Oggi siamo abituati a un'Europa senza confini, dogane e controlli. Oggi ci sembra normale prendere un aereo per Berlino, ci sembra ovvio che Parigi sia meta di un weekend o che non ci siano dazi sulle merci o guerre tra Paesi confinanti. Consideriamo questi diritti acquisiti e abbiamo smesso di porre attenzione ai racconti dei nostri nonni, che della loro gioventù ci raccontano uno scenario del tutto diverso. Valichiamo le Alpi senza porci il problema di quale enorme gesto sia quest'operazione semplicissima, che un tempo richiedeva tanta fatica in più. Ma, anche se all'inizio degli anni '80 ero una bambina piccola, e certo neppure io ho mai visto la guerra, e per fortuna, io quella fatica me la ricordo, se non altro perché quando ci si fermava per stare in coda alla dogana mi veniva sempre il mal di macchina. Oggi, quando mi capita di andare in Austria, non mi viene più. E non voglio correre il rischio di dare per scontato tutto questo perché mi sono dimenticata dei tempi in cui l'Europa era geopoliticamente qualcosa di diverso.
Quelli che oggi sono per noi diritti acquisiti ci si è messo centinaia d'anni a raggiungerli, eppure basta una giornata referendaria per mandare tutto a monte. E non dico che scegliere una strada o l'altra sia a priori giusto o sbagliato: semplicemente mi sembra inconcepibile prendere una strada, in un verso o nell'altro, armati solo di memoria a breve termine, nel segno della nostra insoddisfazione contingente. Per cosa sono morti allora i compagni d'arme dei nostri padri, dei nostri nonni, se non per darci la possibilità di vivere in un mondo migliore? E non è meglio pensare di risolvere i problemi di questo mondo che è già migliore, rispetto a settant'anni fa e almeno per i popoli Europei, invece di buttare via tutto nel nome di una fase politicamente ed economicamente mal gestita? Veramente la nostra capacità di cambiare il mondo e di lasciare un segno può attuarsi solo attraverso lo smantellamento di quanto ci ha permesso, nonostante tutto, di vivere la più lunga epoca di pace che l'Europa abbia mai vissuto?
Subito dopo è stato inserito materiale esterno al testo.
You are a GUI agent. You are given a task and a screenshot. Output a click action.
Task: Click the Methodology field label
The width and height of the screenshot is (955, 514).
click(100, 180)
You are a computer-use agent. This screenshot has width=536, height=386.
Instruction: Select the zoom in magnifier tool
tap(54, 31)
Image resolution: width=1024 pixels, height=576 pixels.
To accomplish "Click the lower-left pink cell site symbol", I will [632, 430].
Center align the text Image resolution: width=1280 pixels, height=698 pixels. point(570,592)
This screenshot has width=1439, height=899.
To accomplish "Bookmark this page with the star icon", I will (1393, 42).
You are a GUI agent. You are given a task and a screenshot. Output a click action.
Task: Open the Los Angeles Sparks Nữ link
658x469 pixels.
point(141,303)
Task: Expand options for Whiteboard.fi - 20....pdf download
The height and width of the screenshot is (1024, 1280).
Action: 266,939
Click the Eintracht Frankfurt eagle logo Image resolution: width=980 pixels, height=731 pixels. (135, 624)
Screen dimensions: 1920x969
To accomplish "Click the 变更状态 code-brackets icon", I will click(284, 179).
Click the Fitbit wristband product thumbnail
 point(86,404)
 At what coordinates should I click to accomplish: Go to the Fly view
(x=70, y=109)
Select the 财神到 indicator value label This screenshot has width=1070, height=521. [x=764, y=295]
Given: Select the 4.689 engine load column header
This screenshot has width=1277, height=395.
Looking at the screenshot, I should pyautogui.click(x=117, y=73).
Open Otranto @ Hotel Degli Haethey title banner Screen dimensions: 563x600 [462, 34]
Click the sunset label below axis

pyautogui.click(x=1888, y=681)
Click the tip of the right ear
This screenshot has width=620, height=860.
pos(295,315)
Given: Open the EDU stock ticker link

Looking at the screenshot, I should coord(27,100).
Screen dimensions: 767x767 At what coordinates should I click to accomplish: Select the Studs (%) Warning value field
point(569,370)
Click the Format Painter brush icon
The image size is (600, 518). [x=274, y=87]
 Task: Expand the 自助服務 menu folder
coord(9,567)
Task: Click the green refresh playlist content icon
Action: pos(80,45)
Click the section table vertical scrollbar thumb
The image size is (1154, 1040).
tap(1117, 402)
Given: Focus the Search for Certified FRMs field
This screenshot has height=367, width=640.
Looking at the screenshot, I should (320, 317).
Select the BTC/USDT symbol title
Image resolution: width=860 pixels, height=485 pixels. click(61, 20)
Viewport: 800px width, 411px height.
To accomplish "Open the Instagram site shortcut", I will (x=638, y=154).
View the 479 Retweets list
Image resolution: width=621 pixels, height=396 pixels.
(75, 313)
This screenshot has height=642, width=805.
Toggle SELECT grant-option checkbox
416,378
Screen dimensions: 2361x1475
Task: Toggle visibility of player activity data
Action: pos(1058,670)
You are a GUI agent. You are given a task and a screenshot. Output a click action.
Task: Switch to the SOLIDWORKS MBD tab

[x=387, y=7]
Questa settimana compio gli anni e so che la mia identità è, tra le tante sfaccettature che mi contraddistinguono, profondamente Europea. Se è vero che dopo una certa età si tende a smettere di festeggiare, credo che invece questa parte di me vada celebrata. Cerco di non dimenticare da dove provengo. Ovvero, da un continente che, nel male e nel bene, amo moltissimo e che mi appartiene come tutto ciò che ha costruito la mia identità.